慎重な姿勢をアピールすることにもなりますし、問題ありません。

いろいろなパターンを試す場合は、下記の
「一部の条件を変更したり、入力ミスを修正する場合」
を参考にして下さい。ゼロから入力する手間が省けます。

入力がすべて終わったら、金融機関提出用に調整

⑧のままだと、空白が多くて見づらいですし、
色も緑色だけで味気ないです。
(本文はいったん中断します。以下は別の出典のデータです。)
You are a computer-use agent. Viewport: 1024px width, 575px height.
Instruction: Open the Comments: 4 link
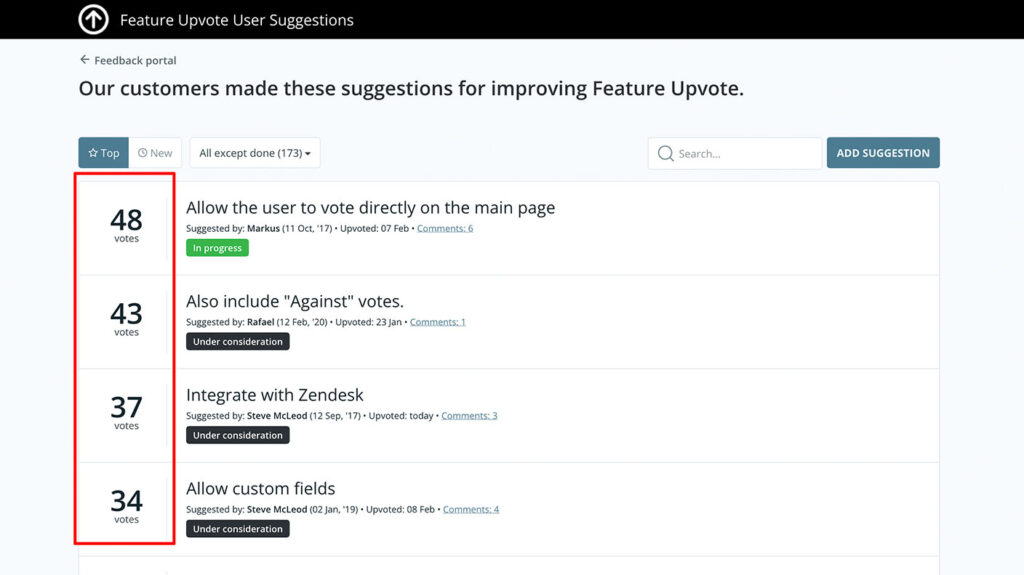[x=471, y=509]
そこで形をととのえるため、
「できあがり」ボタンを押します。

「提出用」シートがあらわれ、
見栄えの良い創業計画書と資金繰り表が自動作成されます。
創業計画と資金繰り表をプリントアウトして金融機関に提出します。

エクセル説明書   一部の条件を変更したり、入力ミスを修正する場合

作成した創業計画書と資金繰り表について
一部の条件を変更したり、修正したりする場合、
最初からまた入力し直すとなると手間がかかります。

この場合、
エクセルデータ自体をコピーし、
このコピーを使って対応します。

条件が変わる部分、修正する部分のみコピーに追加入力し、
変わらない部分は元データをコピー貼り付けします。

例えば、次の通りです。

一部の条件を変更する場合

創業計画書と資金繰り表(パターンA)をとりあえず作ってみたところ、
思ったより資金余裕がありました。

そこで、設備をもう1つ追加した場合の
創業計画書と資金繰り表(パターンB)を作り、
2つのパターンを比較したい、とします。

まず、パターンAのエクセル自体をコピーしてパターンBとします。
パターンBに設備代金や耐用年数を追加入力していきます。

上から順番にボタンを押していくと
「⑦売上と仕入の資金繰り」以降がリセットされます。

ここで元データのパターンAを使います。
パターンAの「⑦売上と仕入の資金繰り」をパターンBに
コピー+貼り付け(数式が入っているセルはコピー+右クリックして値貼り付け)
すれば、再入力する必要がなくなります。

パターンBが出来上がったら、2つを比較し、
追加購入しても本当に毎月の資金繰りは大丈夫なのか、検討します。

売上を少なめに見積もった場合など、
コピーを使ってさまざまなパターンを作り、比較してみてください。

途中で入力ミスに気づいた場合

資金繰り表の作成まですすんだところ、
最初の創業計画書で、入力ミスがあったことに気づくことがあると思います。
「また最初からやり直しなのか…もうやーめた」と投げ出さずに、
落ち着いて、とりあえずそのエクセル自体をコピーします。

間違えてしまったデータは無駄にはなりません。
最初から入力していくことにはなりますが、
修正前エクセルデータで使える部分があれば
コピー+貼り付け(数式が入っているセルはコピー+右クリックして値貼り付け)
することによって、再入力の手間は少なくなります。

これで創業計画書の「数字の部分」の材料がすべてそろいました。
あとは、エクセルの内容を指定の創業計画書に手書き転記します。